- _What is needed_: When the line containing "Viewport: 1458px width, 812px" is found in the data below, copy it and each line after it through the line containing "Viewport: 800px width, 500px height.", exactly and with no others.
↓
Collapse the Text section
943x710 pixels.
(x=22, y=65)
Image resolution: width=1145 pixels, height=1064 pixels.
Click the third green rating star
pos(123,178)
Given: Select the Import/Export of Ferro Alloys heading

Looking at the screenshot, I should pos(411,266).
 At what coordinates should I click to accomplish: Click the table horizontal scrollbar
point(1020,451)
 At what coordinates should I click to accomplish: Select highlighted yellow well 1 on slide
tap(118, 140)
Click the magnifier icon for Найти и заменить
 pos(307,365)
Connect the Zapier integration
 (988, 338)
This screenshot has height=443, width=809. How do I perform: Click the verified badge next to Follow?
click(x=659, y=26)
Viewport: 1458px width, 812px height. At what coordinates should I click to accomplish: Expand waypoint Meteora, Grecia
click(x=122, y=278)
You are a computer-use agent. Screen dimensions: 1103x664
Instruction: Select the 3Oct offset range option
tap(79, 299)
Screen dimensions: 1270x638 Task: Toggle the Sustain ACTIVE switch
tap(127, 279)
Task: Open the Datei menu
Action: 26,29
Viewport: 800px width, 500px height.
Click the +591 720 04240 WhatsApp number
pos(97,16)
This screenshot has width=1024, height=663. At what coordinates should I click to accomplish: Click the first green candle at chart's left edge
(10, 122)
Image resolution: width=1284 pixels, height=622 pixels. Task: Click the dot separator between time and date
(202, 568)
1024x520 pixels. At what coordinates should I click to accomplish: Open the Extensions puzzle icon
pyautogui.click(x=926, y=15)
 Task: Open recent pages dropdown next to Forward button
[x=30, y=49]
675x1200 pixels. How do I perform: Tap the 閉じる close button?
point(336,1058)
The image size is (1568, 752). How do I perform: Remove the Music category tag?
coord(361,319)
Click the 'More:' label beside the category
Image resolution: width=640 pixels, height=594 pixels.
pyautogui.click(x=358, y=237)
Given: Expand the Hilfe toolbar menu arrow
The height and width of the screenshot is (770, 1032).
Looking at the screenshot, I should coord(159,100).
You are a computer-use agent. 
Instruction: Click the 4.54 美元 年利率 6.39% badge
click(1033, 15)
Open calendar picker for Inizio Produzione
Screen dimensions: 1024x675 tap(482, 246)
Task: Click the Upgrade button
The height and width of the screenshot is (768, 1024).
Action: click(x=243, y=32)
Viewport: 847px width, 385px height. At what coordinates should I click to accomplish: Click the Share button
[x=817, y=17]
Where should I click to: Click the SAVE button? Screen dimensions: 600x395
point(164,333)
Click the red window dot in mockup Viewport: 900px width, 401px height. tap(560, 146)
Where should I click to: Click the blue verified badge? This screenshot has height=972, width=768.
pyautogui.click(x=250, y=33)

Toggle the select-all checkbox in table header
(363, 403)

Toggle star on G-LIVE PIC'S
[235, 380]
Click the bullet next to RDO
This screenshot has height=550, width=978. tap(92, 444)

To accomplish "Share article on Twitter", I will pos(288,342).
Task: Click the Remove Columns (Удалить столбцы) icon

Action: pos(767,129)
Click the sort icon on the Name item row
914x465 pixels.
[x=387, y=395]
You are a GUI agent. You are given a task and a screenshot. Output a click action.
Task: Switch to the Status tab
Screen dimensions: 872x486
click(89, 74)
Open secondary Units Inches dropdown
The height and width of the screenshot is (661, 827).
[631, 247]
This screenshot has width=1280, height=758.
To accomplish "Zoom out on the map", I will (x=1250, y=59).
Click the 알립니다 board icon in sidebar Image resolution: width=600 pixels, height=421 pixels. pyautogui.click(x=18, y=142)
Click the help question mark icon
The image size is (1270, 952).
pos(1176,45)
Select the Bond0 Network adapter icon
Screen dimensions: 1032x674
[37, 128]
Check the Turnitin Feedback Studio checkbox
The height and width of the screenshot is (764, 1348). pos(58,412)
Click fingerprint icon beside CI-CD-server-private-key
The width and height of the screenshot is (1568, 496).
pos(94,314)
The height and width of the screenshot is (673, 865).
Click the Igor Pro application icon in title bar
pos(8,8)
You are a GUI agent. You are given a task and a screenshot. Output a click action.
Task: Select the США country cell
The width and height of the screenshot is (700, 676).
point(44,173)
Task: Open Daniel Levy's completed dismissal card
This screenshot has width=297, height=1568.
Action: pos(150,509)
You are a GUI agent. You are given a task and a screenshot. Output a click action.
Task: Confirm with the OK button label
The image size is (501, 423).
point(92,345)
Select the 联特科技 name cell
↑
- _Solution for this exercise_:
Viewport: 1458px width, 812px height. At what coordinates should I click to accomplish: Expand waypoint Meteora, Grecia
click(x=122, y=278)
You are a computer-use agent. Screen dimensions: 1103x664
Instruction: Select the 3Oct offset range option
tap(79, 299)
Screen dimensions: 1270x638 Task: Toggle the Sustain ACTIVE switch
tap(127, 279)
Task: Open the Datei menu
Action: 26,29
Viewport: 800px width, 500px height.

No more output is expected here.